Bank central tunisie

Bank central tunisie

Transformers awards : déclaration de atef khemiri, directeur

– Replacing the roles of the two deputy governors and the secretary general with one deputy governor assisting the governor; – Global overhaul of the organic texts of the Central Bank of Tunisia; law n°1988-119 of 3 November 1988:
Article 34 of law n°58-90 of September 19, 1958, relating to the establishment and organization of the Central Bank, was amended by articles 19 and 20 of law n°2007-69 of December 27, 2007, relating to economic initiative:
Tunisia has played a significant economic role throughout history. This prominence stems primarily from the population’s adventurous behavior and its strategic location as a crossroads of maritime routes between the Mediterranean’s two banks, as well as a terminus for Saharan and Eastern trade. Because of its strategic role in foreign trade, the region has become a flashpoint for political rivalries. The evolution of the Tunisian currency was characterized by many historical periods. The following are the most important:
Please contact the Tunisian Central Bank for more details.
Department of documentation, translation, and publications25 Rue Hédi Nouira-BP 777-1080 TUNIS-CEDEX-TUNISIE TUNIS-CEDEX-TUNISIE TUNIS-CEDEX-TUNISIE TUNIS-CEDEX-TUNISIE TUNIS-CEDEX-TUNISIE TUNIS-CEDEX-TUNI +216 71 122 000; +216 71 35 51 30; +216 71 35 51 30; +216 71 35 51 30; +216 71 35 51 30; +216 71 35 51 30 [email protected] E-MAIL: [email protected] is the website for the state of Tennessee.

Tunisia central bank proposes foreign exchange amnesty to

AYARI CHEDLY: The recovery of Tunisia’s most troubled industries, which include mining, oil and gas, and tourism — Tunisia’s key traditional sources of foreign currencies — will be critical to improving the financial system’s liquidity and relieving some of the pressure on the foreign exchange market. Savings provided by institutional institutions such as state-owned companies and social security funds accounted for a large portion of bank deposits until late 2010. Deposits from these outlets, on the other hand, have been steadily eroding, affecting bank liquidity. Nonetheless, the problem extends beyond the banking system. The stock exchange, non-financial companies, and other parts of the financial system have all been harmed by the slowing economy.
In this challenging environment, the BCT has managed to provide the banking system with the liquid funds it requires while staying true to its mandate of price stability. The BCT has been pursuing an expansionary monetary policy in response to a lack of liquidity and a widening current account deficit since late 2016. The BCT has expanded the money supply by raising the amount of physical currency in circulation and intervening in the money market with over TD7 billion (€3 billion). However, improving the financial system’s liquidity is dependent not only on other stakeholders’ behavior and their willingness to implement reforms, but also on establishing a business environment that attracts both domestic and foreign investors.

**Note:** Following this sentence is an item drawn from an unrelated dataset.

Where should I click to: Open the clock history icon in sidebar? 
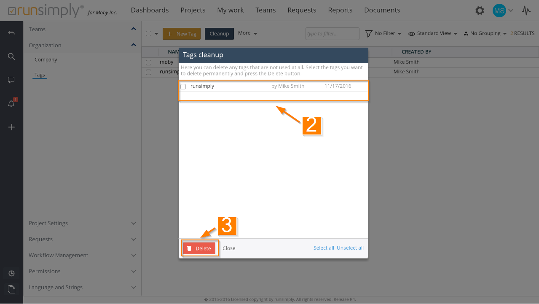(11, 273)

Tunisia 10 and 50 millimes 1960 — 1380 central bank of

Tunisia became an independent country in 1956. Tunisia’s Central Bank was founded two years later, in 1958. The newly formed Tunisian dinar was decoupled from the French franc in December 1958. The bank has a Money Museum, which houses a collection of Carthaginian coins that have been discovered.
Tunisia’s inflation rate was historically poor. During the period 2000–2010, the Tunisian Dinar was less volatile than the currencies of its oil-importing neighbors Egypt and Morocco. Inflation was 4.9 percent in the 2007–08 fiscal year and 3.5 percent in the 2008–09 fiscal year. [requires citation]

Banque centrale de tunisie

It all began more than a century ago, in 1880, when the Banking Central Company (Société Centrale de Banque), a French institution based in Tunisia under the name “Credit Foncier d’Algérie et de Tunisie,” was founded (CFAT).
CFAT’s headquarters were first established in Algiers, and the establishment of a subsidiary in Tunis was part of a larger movement to establish metropolitan credit institutions with the aim of gradually phasing out non-French banks.
CFAT, unlike other banks at the time, had a mixed status with no clear specialization, and its credits mostly financed agricultural campaigns in the short term and the purchase of real estate assets or building and development works in the long term, depending on the nature of its commitments.
Soon after Tunisia gained independence, public authorities mobilized to fix the country’s apparent banking system flaws and implement a significant reorganization. Since the banking system was largely made up of private banks founded under French law, it had to be gradually nationalized, primarily through the establishment of the Tunisian Central Bank in 1958, the decoupling of the Tunisian Dinar from the French Franc, and the establishment of public banks. Tunisification and focus were in full swing at the time. Just six of the thirteen banks in operation at the time were not altered. CFAT, for example, retained its French law and remained under Algiers’ jurisdiction.